2. The cognitivist 'information processing' physical symbol system model of the mind

These are precisely the two 'myths' that you are attacking, so I am sympathetic.

That said, I think you have the cause-and-effect a bit backwards. You are depicting these as technological theories. And they are, indeed, models of technology.

However, as models, these both precede the technology.

Both of these concepts are aspects of the same general philosophy of mind and epistemology. The idea that the human mind received content from the external world and processed this content in a linguistic rule-based way is at least as old as Descartes, though I would say that it has more of a recent history in the logical positivist theory of mind. Certainly, people like Russell, Carnap and even Quine would be very comfortable with the assumptions inherent in this approach.

Arguably - and I would argue - the design of computers followed from this theory. Computers began as binary processors - ways of manipulating ones and zeros. Little wonder that macro structures of these - logical statements - emulated the dominant theory of reasoning at the time. Computers were thought to emulate the black box of the human mind, because what else would that black box contain?

Now that said, it seems to me that there can't really be any denying that there is at least some transmission and reception happening. We know that human sensations result from external stimuli - sight from photons, hearing from waves of compression, and so on. We know that, once the sensation occurs, there is a propagation of signals from one neural layer to the next. Some of these propagations have been mapped out in detail.

It is reasonable to say that these signals contain information. Not information in the propositional sense. But information in the sense that the sensations are 'something' rather than 'something else'. Blue, say, rather than red. High pitched, say, rather than low pitched. And it has been a philosophical theory long before the advent of photography (it dates to people like Locke and Hume, minimally) that the impressions these perceptions create in the mind are reflections of the sensations that caused them - pictures, if you will, of the perception.

To say that 'the mind is like a photograph' is again an anticipation of the technology, rather than a reaction to it. We have the idea of creating photographs because it seems to us that we have similar sorts of entities in our mind. A picture of the experience we had.

In a similar manner, we will see future technologies increasingly modeled on newer theories of mind. The 'neural nets' of connectionist systems are exactly that. The presumption on the part of people like Minsky and Papert is that a computer network will in some sense be able to emulate some human cognition - and in particular things like pattern recognition. Even Quine was headed in that direction, realizing that, minimally, we embody a 'web of belief'.
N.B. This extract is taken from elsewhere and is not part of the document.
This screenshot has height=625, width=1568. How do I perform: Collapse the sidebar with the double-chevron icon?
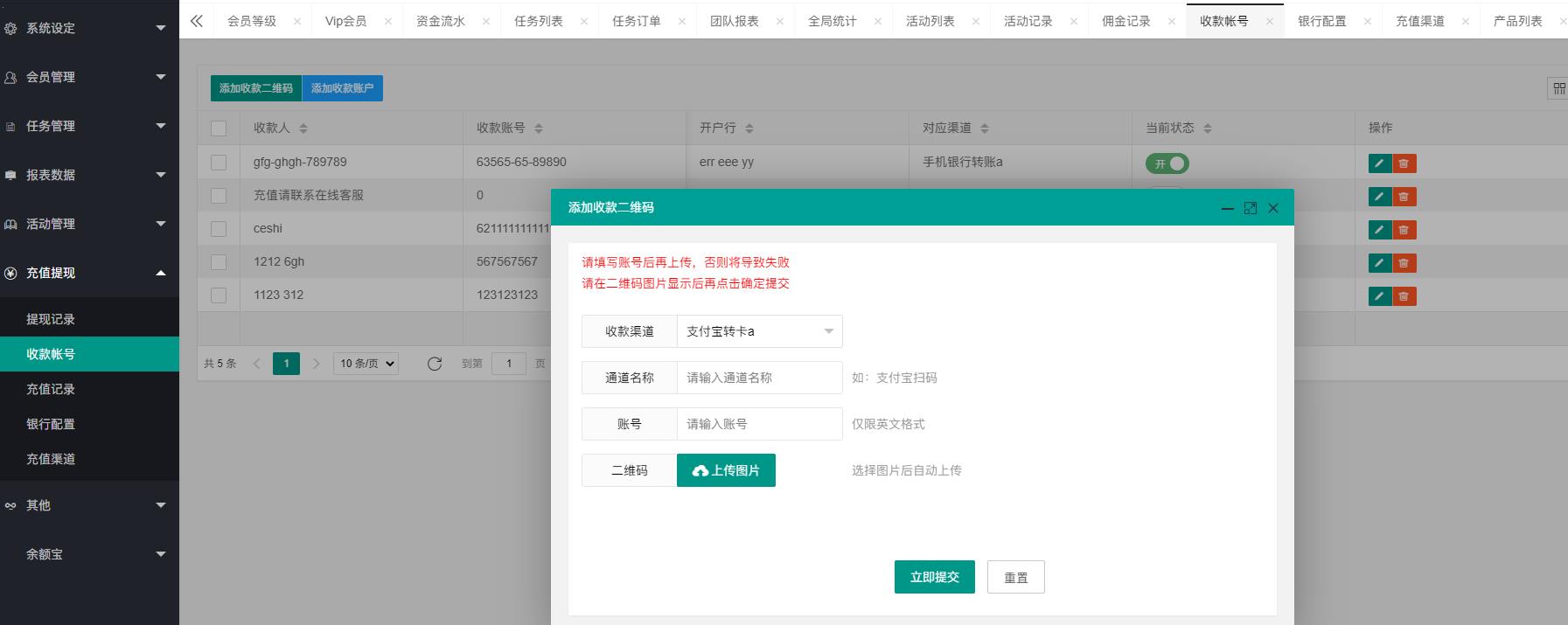click(x=197, y=21)
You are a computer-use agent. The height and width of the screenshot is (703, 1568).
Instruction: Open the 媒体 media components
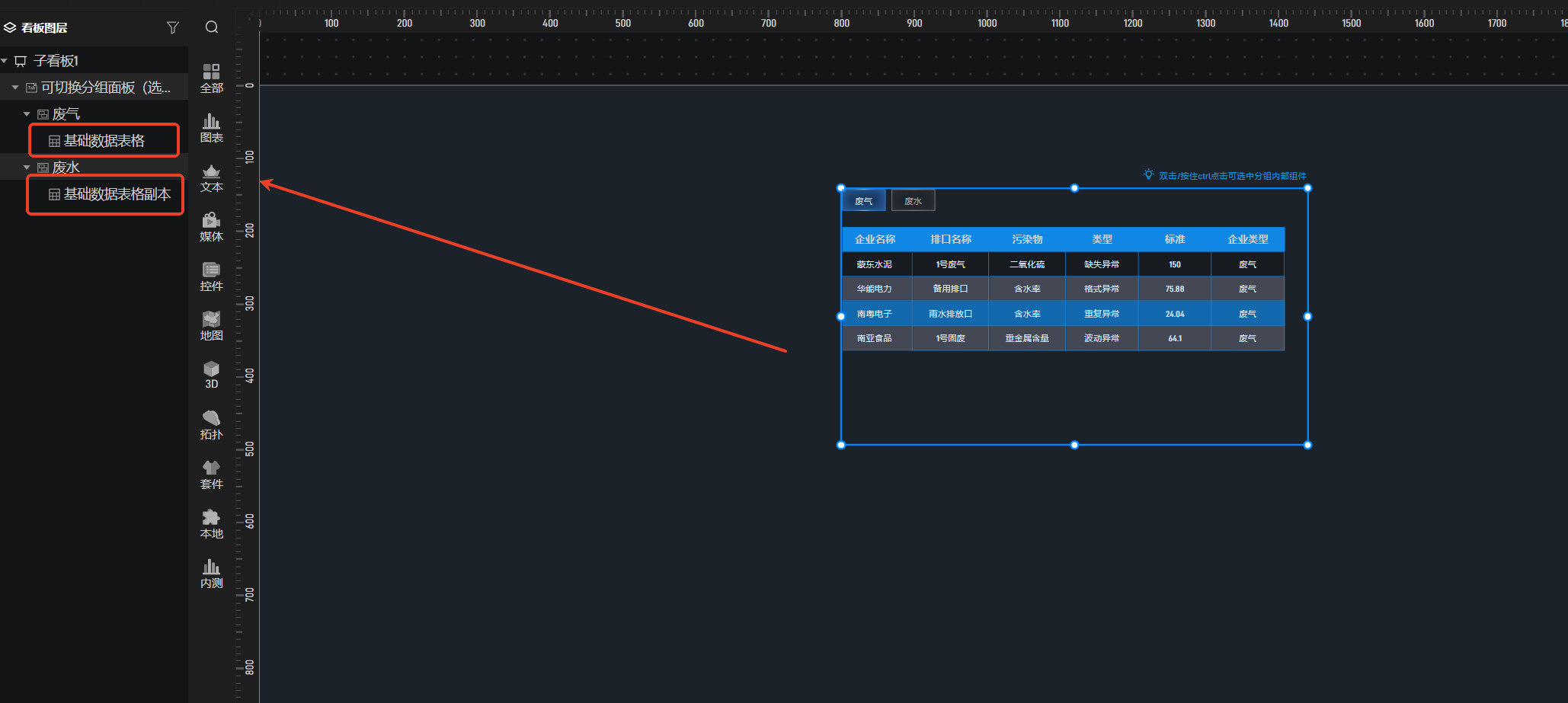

For my own part, I was writing about networks and similarity and pattern recognition long before the internet was anything more than a gleam in my eye. The theory of technology that I have follows from my epistemology and philosophy of mind. This is why I got into trouble in my PhD years - because I was rejecting the cognitivism of Fodor, Dretske and Pylyshyn, and concordantly, rejecting the physical symbol system hypothesis advanced by people like Newell and Simon.

I am happy, therefore, to regard 'communication' as something other than 'transmission of information' - because, although a transmission of information does occur (we hear noises, we see marks on paper) the information transmitted does not map semantically into the propositions ecoded in those transmissions. The information we receive when somebody talks to us is not the same as that contained in the sentence they said (otherwise, we could never misinterpret what it was that they said).

That's why I also reject interpretations, such as the idea of 'thought as dialogue' or communication as 'speech acts' or even something essentially understood as 'social interaction'. When we communicate, I would venture to say, we are reacting, we are behaving, way may even thing we are 'meaning' something - but this does not correspond to any (externally defined) propositional understanding of the action.